POR: EIFFEL RAMÍREZ AVILÉS
Hace unos siglos, en un acto público, un joven judío de veinticuatro años, llamado Spinoza, fue expulsado de su comunidad con las siguientes palabras: «Por decreto de los ángeles y palabra de los santos, proscribimos, separamos, maldecimos y anatemizamos a Baruj Spinoza. Con el consentimiento del Dios bendito lo execramos con la excomunión con que maldijo Josué a Jericó, con la maldición con que maldijo Elías a los jóvenes y con todas las maldiciones escritas en el libro de la Torá. Maldito sea de día y maldito sea de noche, maldito al acostarse y maldito al levantarse, maldito sea al entrar y al salir. No quiera el Altísimo perdonarlo, hasta que su furor y su celo caigan sobre este hombre».
Este hombre, repito, se llamaba Spinoza y vivía en Ámsterdam hacia el siglo XVII. Por supuesto, la pregunta que todos se hicieron desde entonces es qué llevó a una comunidad judía a ensañarse de esa manera con un joven cuyos padres se le murieron pronto y que para ese momento solo estaba lleno de deudas económicas. Una respuesta es que Spinoza era lo que se denominaba en esos tiempos un librepensador y que, por ende, no acataba las férreas creencias y costumbres judías. Si ello es verdad, Spinoza, hoy en día en que valoramos mucho la libertad de pensamiento, sería un gran precursor y hasta un héroe. Pero las cosas no son tan fáciles (nunca lo fueron) con Spinoza.

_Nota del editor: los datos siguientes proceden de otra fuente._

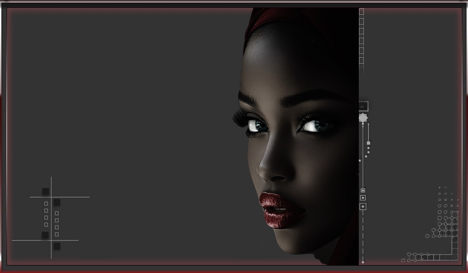Click the dark square left above the lower crossbar
The height and width of the screenshot is (273, 468).
45,235
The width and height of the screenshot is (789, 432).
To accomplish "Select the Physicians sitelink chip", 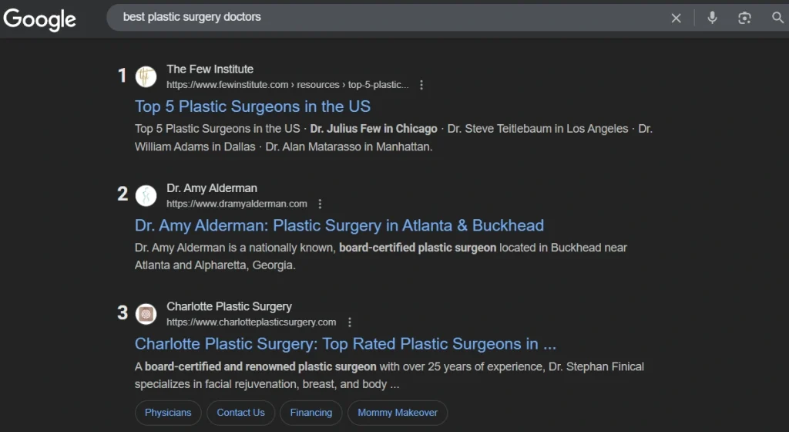I will point(168,413).
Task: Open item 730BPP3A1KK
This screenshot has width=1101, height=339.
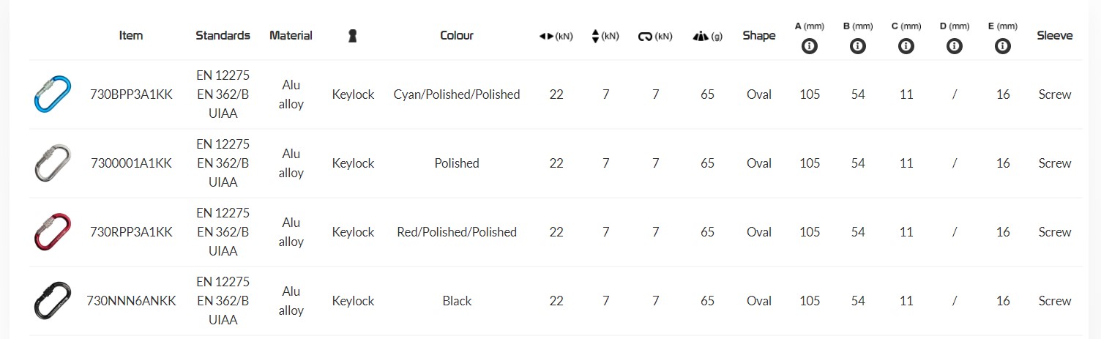Action: click(x=131, y=94)
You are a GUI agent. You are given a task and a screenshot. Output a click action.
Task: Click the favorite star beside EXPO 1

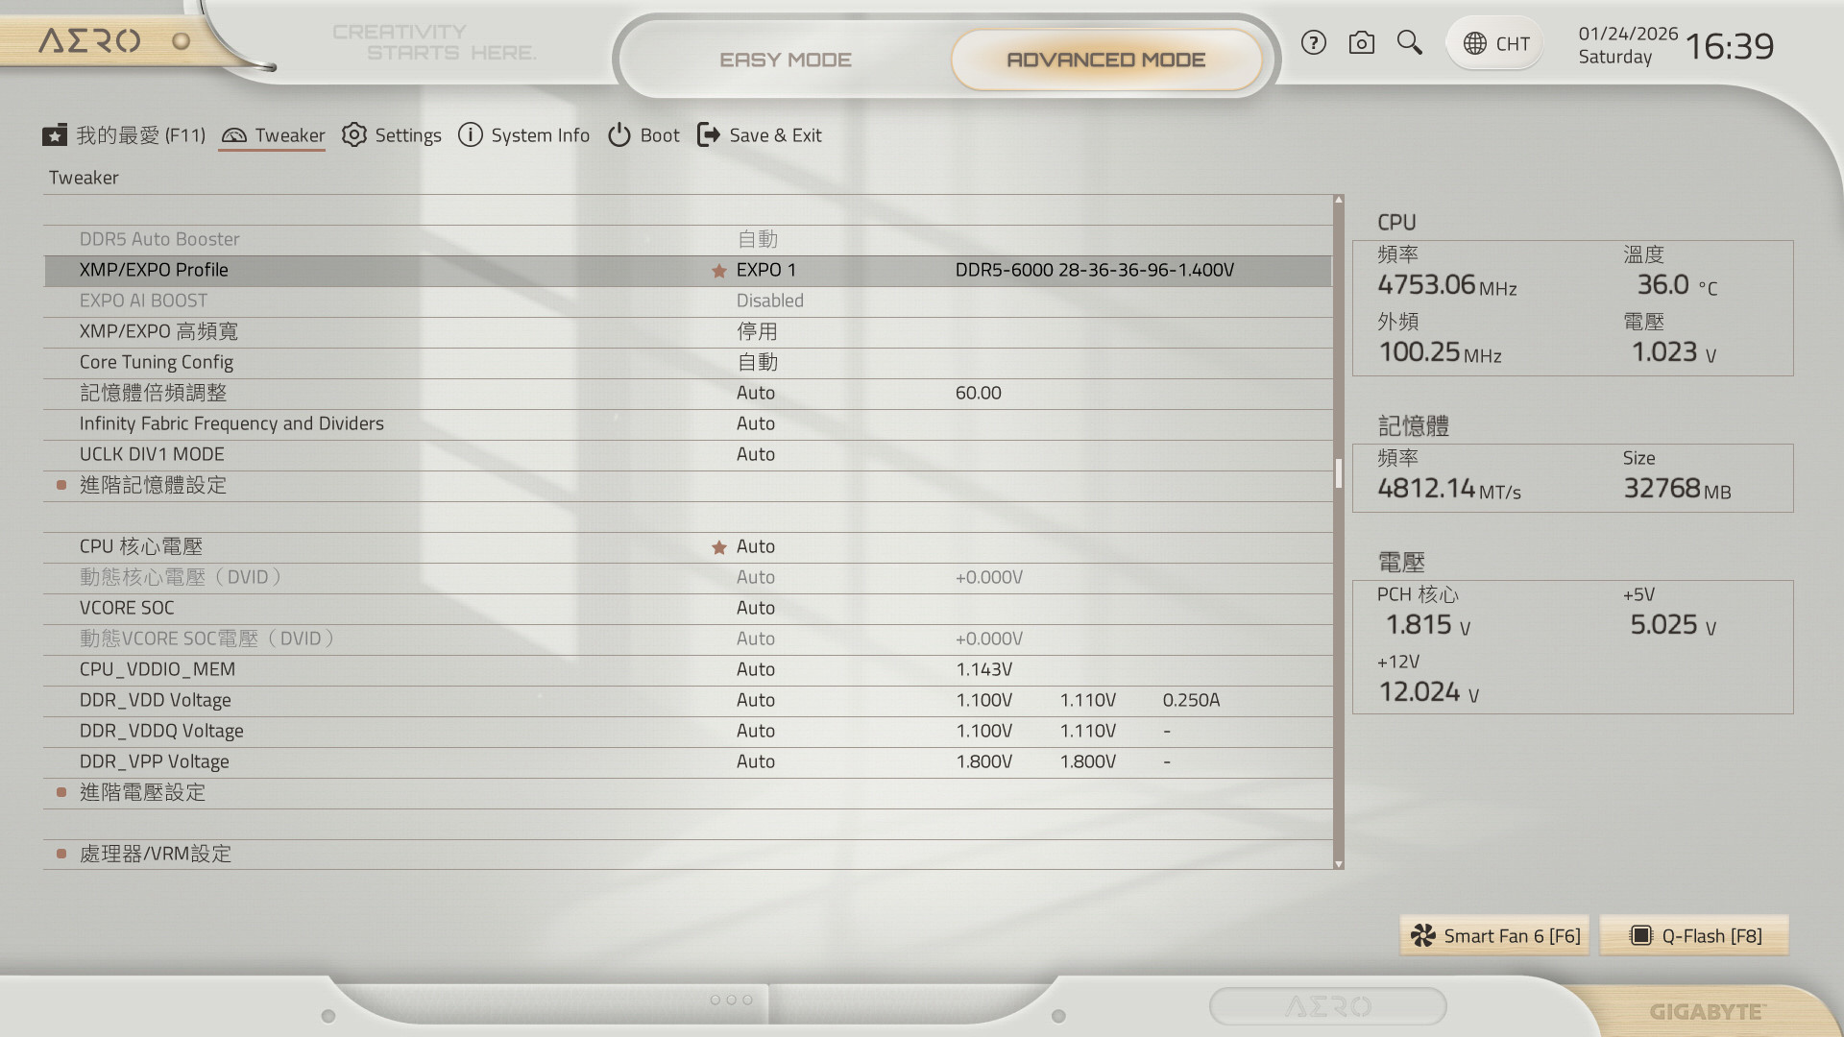tap(718, 271)
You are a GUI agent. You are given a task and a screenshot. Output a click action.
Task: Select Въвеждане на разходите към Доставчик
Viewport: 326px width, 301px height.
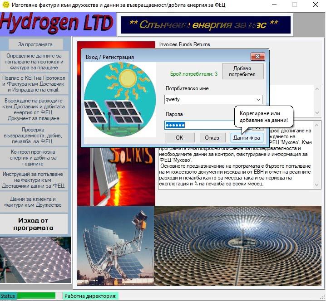coord(35,109)
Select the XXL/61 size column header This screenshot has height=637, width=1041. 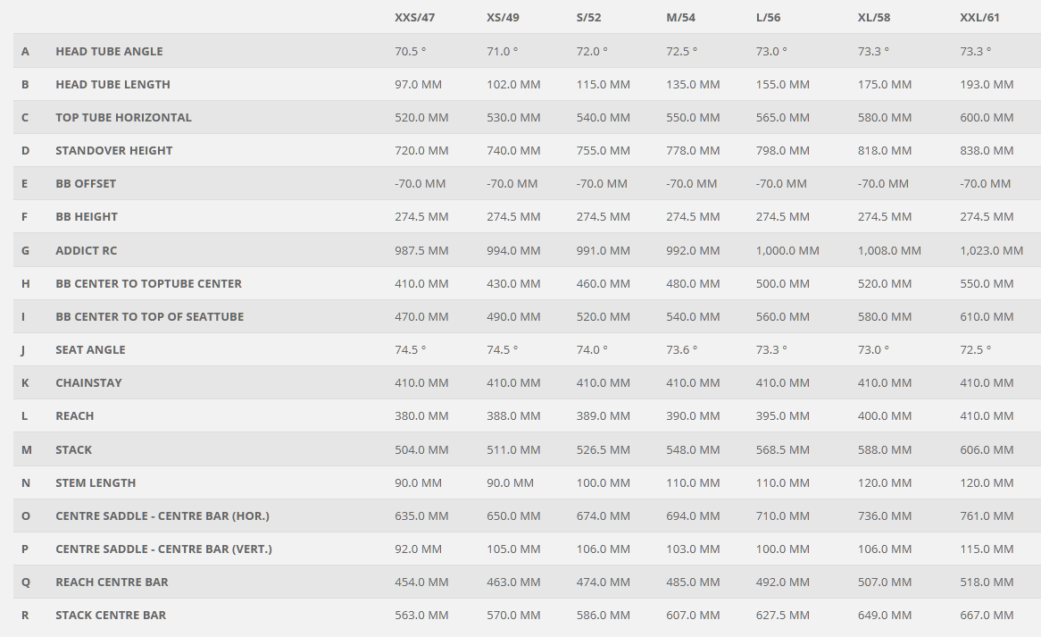[x=979, y=17]
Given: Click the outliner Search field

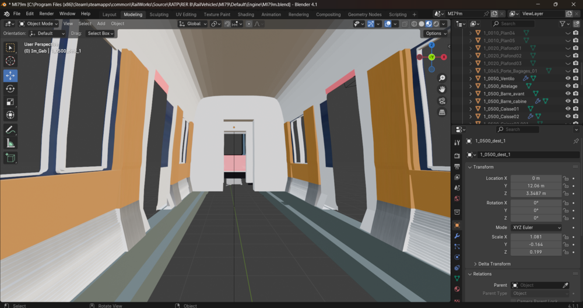Looking at the screenshot, I should [x=512, y=23].
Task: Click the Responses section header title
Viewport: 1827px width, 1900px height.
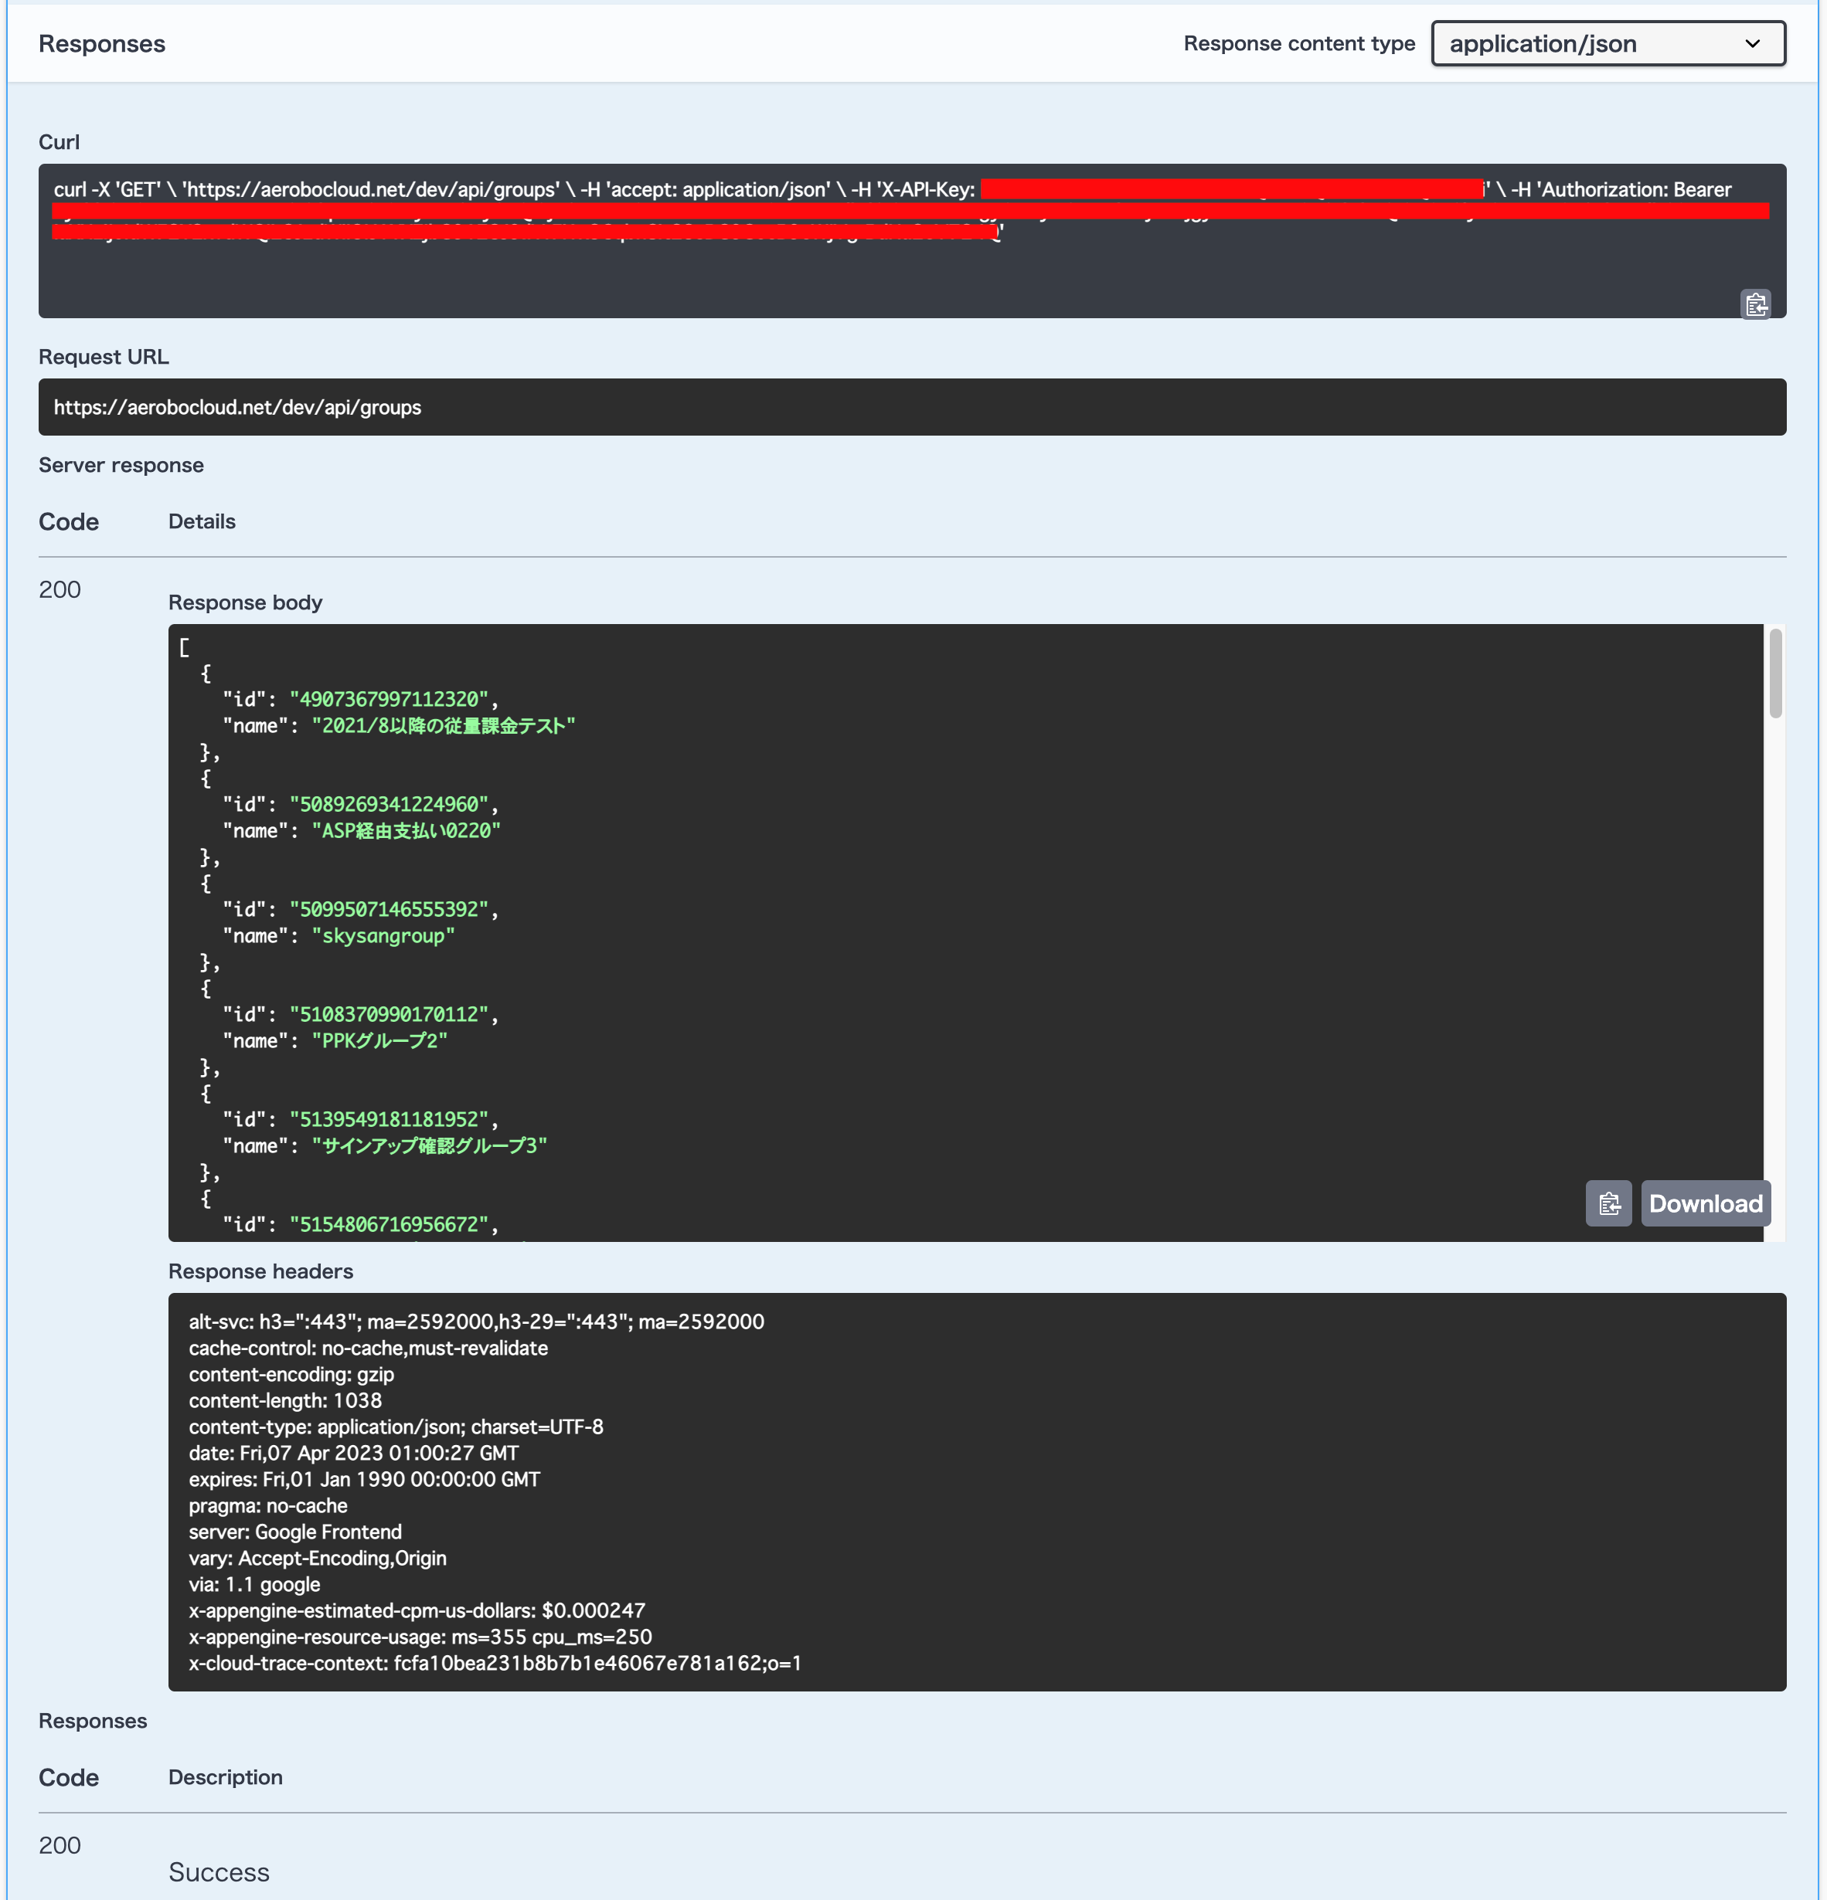Action: point(102,44)
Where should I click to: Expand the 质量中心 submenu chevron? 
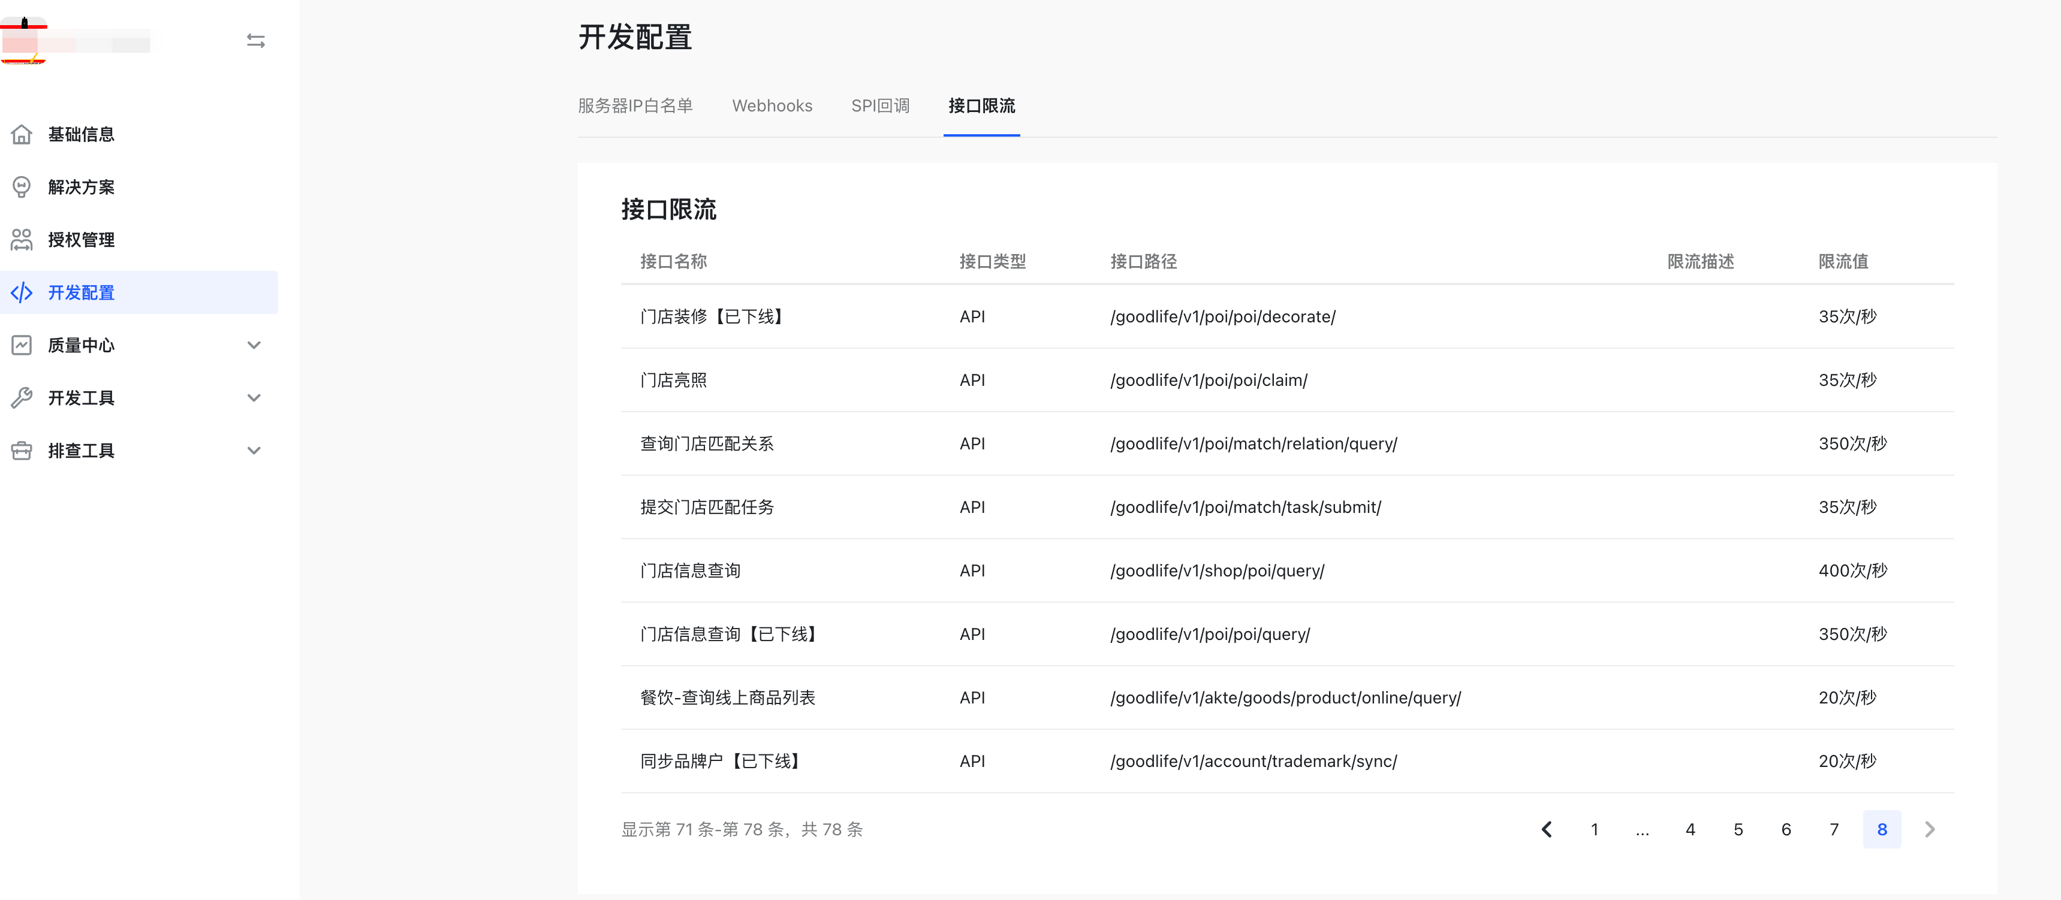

La verdad en sí es que aquel joven fue expulsado por sus ideas acerca de Dios. Para el judaísmo, Dios es un ser personal, poderoso, con voluntad, creador del mundo terrenal (y, por lo tanto, no pertenece a este). Esta concepción también la heredó el cristianismo. Sin embargo, Spinoza creía otra cosa y esa otra cosa la plasmó definitivamente en su libro más intrigante: Ética (1677), cuya primera parte trata de Dios. Según Spinoza, Dios no es un creador, ni Alguien con voluntad libre; sino que es una sustancia infinita determinada a ser de un único modo; y nosotros, los humanos, no somos más que expresiones de esa sustancia.
Decir que Dios es una sustancia determinada, y no libre, ya es pecaminoso para judíos y cristianos. Pero hay algo más herético en la tesis de Spinoza y que está resumido en su frase que ha escandalizado a medio mundo, incluido a los filósofos: Deus sive natura. Es decir, Dios es la naturaleza. Así, para Spinoza, Dios no es ningún creador, ni está fuera del mundo, sino que es el mundo, se identifica plenamente con este. A la identificación de Dios con el mundo se le ha llamado, técnicamente, panteísmo.
Ahora comprendemos mejor a aquellas consternadas autoridades judías que decidieron expulsar al joven Spinoza. Este estaba proponiendo, en efecto, abominables herejías. Y por eso ahora también entendemos por qué siempre ha sido un desterrado no solo de la religión, sino también del pensamiento occidental en general. Cuando en Alemania al filósofo Hegel se le acusó de panteísta spinoziano, este salió rápidamente a defenderse de tal imputación.
Pero si Occidente no quiere a Spinoza, no nos debe preocupar, por la sencilla razón de que no todo el mundo es occidental. Interesantemente, en la cosmovisión americana nativa, el pensamiento de este judío exiliado encontraría su mejor cauce. Mejor dicho: en la visión prehispánica –de la cual muchos somos deudores y herederos–, la naturaleza es divina, se comunica, está viva; Dios, por ende, no está fuera, sino en el mundo. La potencialidad del pensamiento de Spinoza puede encontrar en la profundidad mítica de los Andes un asilo perfecto.